Deaf Travel in Africa: On Domestic Travel When the World Doesn't Know Sign Language


BO, November 20, 2009--Before the Bo Sign Language Training Center opened in Sierra Leone, hearing and speech impaired children from the city's neighborhoods faced abuse and misunderstanding at the hands of the local community.

"Some of them get into problems with the police or on the road they want to travel from one point to the other but they can't talk and using sign to people who do not understand sign language does not make any sense," said Aminata Vandy, District Coordinator for the National Commission for Social Action (NaCSA).

With the help of funds from the National Social Action Project (NSAP), an International Development Association (IDA) funded government program, residents of Bo determined their development needs included a sign-language training center. Using the Community Driven Development approach, they applied for, and received, funding to build a center that would enable them to better communicate with the city's hearing and speech impaired children.

"We trained 63 people from all walks of life," said Vandy, whose agency administers the national project. "Bankers, lawyers, nurses, traffic police. We had radio discussions telling people about the project - telling them you should not abandon your ward or your child because they are disabled."

The program aimed to ensure that at least some community members could communicate with the children if they were in need.

Forty Students and 113 Community Members Trained

NaCSA brought in a team of sign-language specialists from Sierra Leone's capital Freetown. The trainers conducted weekly classes in the center built for the purpose. Since the inception of the sign-language training center, more than 113 members of the Bo District community in Sierra Leone have received sign-language training. Those members are charged with taking their knowledge to other members of their organizations or offices.

The two-room structure also doubles as a school for the hearing and speech impaired. Students receive daily classes that provide the same lessons as standard, state-run schools, but using sign-language.

"I do two subjects by day, morning Math and in the afternoon English," said teacher Abubakar Kamara. "Whether I choose to teach Physical Health Education (PHE) or I choose to teach English Composition (EC) by sign method, Reading by sign method and other subjects like Social Studies -- I have developed a sign method so now I can teach each and every subject."

In addition to standard lessons, the students also are trained in traditional skills such as weaving and tailoring. The school, which started with 16 students, now has 40 pupils, with more arriving almost daily.

"At least every other day, people come with these children--either deaf or mute--to access education," said Vandy.

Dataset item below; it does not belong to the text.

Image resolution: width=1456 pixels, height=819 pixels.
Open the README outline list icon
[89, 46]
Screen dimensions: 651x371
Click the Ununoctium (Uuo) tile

Lessons are held from 8am to 4pm daily. The school now boasts of several graduates, including one young woman who is a seamstress in Freetown, according to Kamara.

School Feeding Program Could Help Retention Rates

Though funding to the Bo Sign Language Training Center ended with the construction of the school building and training of community members, center leaders say additional resources are needed to expand the school and provide lunches for the children, many of whom come from poverty-affected homes.

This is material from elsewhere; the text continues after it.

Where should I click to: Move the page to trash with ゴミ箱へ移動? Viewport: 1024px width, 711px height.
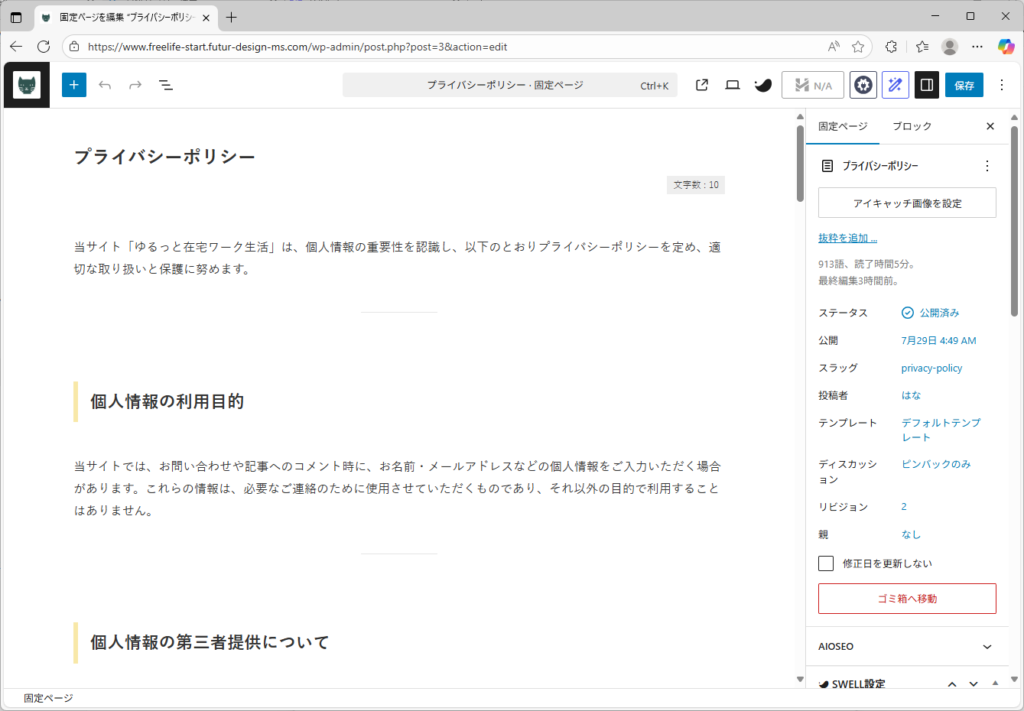pyautogui.click(x=906, y=598)
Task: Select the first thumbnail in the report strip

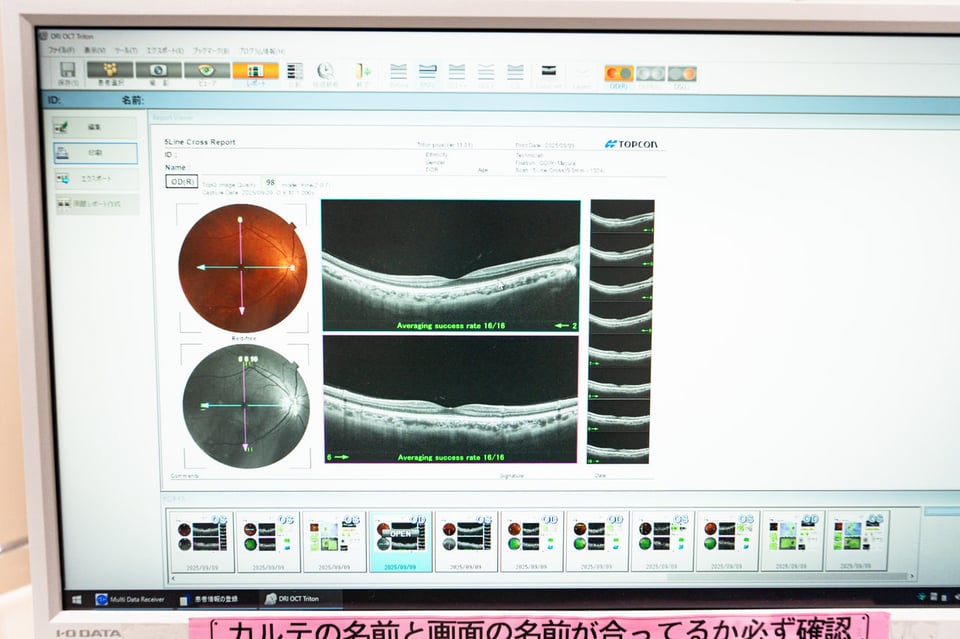Action: [x=202, y=540]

"They are telling us now that they are looking for assistance to build more classrooms or even make a boarding school," Vandy said. "Some of [the children] will come to school for some time and they will leave to go and beg in town. If they were in a boarding school with facilities, being fed, then it would keep them in school."

The school's four teachers, who now serve on a volunteer basis, are also seeking salaries. In Sierra Leone, local schools must be recognized by the Ministry of Education in order to have teacher salaries paid by the government. The World Bank is working with the World Food Programme to determine if a school feeding program can be initiated.

The World Bank's Contribution

The World Bank is providing $28,000 to the Bo Sign Language Training Center through the Sierra Leone National Social Action Project (NSAP). The project, administered by Sierra Leone's National Commission for Social Action (NaCSA), takes a community driven development approach and includes two main components including a cash-for-work program, and the community.

NSAP is an IDA-supported project which leverages counterpart funding from the Government of Sierra Leone at the national level and matching community contributions for each of the hundreds of sub-projects it funds across the country. NSAP has also been the biggest project of NaCSA, a government agency which receives support from several other donors including the African Development Bank (ADB), the United Nations Development Programme (UNDP), the United Nations High Commission for Refugees (UNHCR) and the Government of Germany (KFW).